Today's designs are really complicated with many clocks domains, embedded processors, IPs, complex state machines and sometimes even HLS tool generated RTL from high level languages like C/C++. This complexity is exacerbated by many types of resets - processor, system, core, software and IP resets. Further complicating the reset architecture is the choice of synchronous and asynchronous resets, active high and active low resets which makes RTL coding style complicated too. Unfortunately, reset architecture is not thought about early in the design cycle leading to every designer deciding the fate of resets in their blocks which results in a reset strategy that is ad-hoc and poorly planned and implemented leading to many iterations, debug and sometimes even product recalls.
The general recommendation is use synchronous resets as much as possible. Asynchronous resets are perfectly acceptable as long as you are aware of the limitations. In fact asynchronous resets are especially useful if a clock cannot be guaranteed. Of course, under such circumstances, in a system where a stable clock cannot be guaranteed a synchronous reset can be held under reset until the PLLs or MMCMs are locked and a stable clock is generated before the reset is released.
In this blog I will attempt to demystify resets as applicable in Xilinx's FPGA designs. In Part 1 of the blog I will address a few design considerations that impacts the reset architecture, the power impact and coding styles for synchronous resets and how to synchronize an asynchronous reset.
The Need for Resets and Reset Planning
The benefit of resets in a system is it forces the design to be at a known state for simulation or to ensure that every chip in the system is at a known state after power-up.
Reset architecture needs to be really well planned early in the design phase. Early planning of reset avoids surprises with disparate teams spread all over world with different teams responsible for the RTL design, verification, synthesis, implementation, timing closure and design validation and generation of the production bitstream. If not adequately planned, reset issues may show up long after the product has been in production. A case in point, I own a smart refrigerator from a leading manufacturer. In this smart refrigerator the LCD panel will refuse to respond to the user touch and the only way to get it respond is a hard reboot jut like the Windows PC of yesteryears. Calling the factory gets you the same resolution - Have you power cycled the refrigerator? Power cycling the refrigerator is a painful process every time I want to change the setting, don't you agree? Sometimes the LCD won't respond even after power cycling. I suspect a reset architecture issue. I'm sure there are other examples too.

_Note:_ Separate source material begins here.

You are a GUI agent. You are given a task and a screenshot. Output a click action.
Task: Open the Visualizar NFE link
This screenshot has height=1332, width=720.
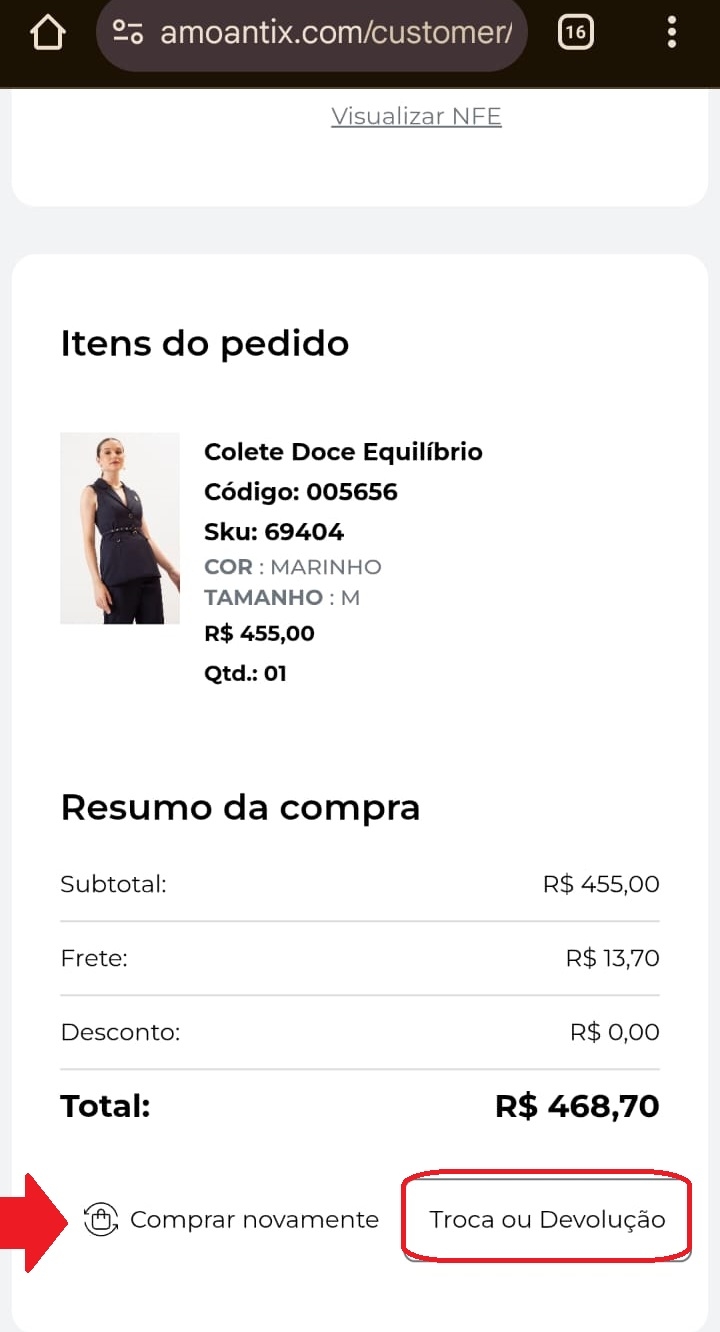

The first step of the planning process is to decide whether a reset is even necessary. Xilinx FPGAs come with a Global Reset that resets every thing in the device. It might be worthwhile eliminating resets in your design and using the Global Reset instead. Eliminating resets is not an easy solution as it not only leads to coding issues (discussed later in this blog) but also eliminating resets in legacy RTL code and third party IP is not a trivial task. If it is possible to get rid of resets that is in your part the IP and connect the third party IP resets to the Global Reset then it would be an ideal situation.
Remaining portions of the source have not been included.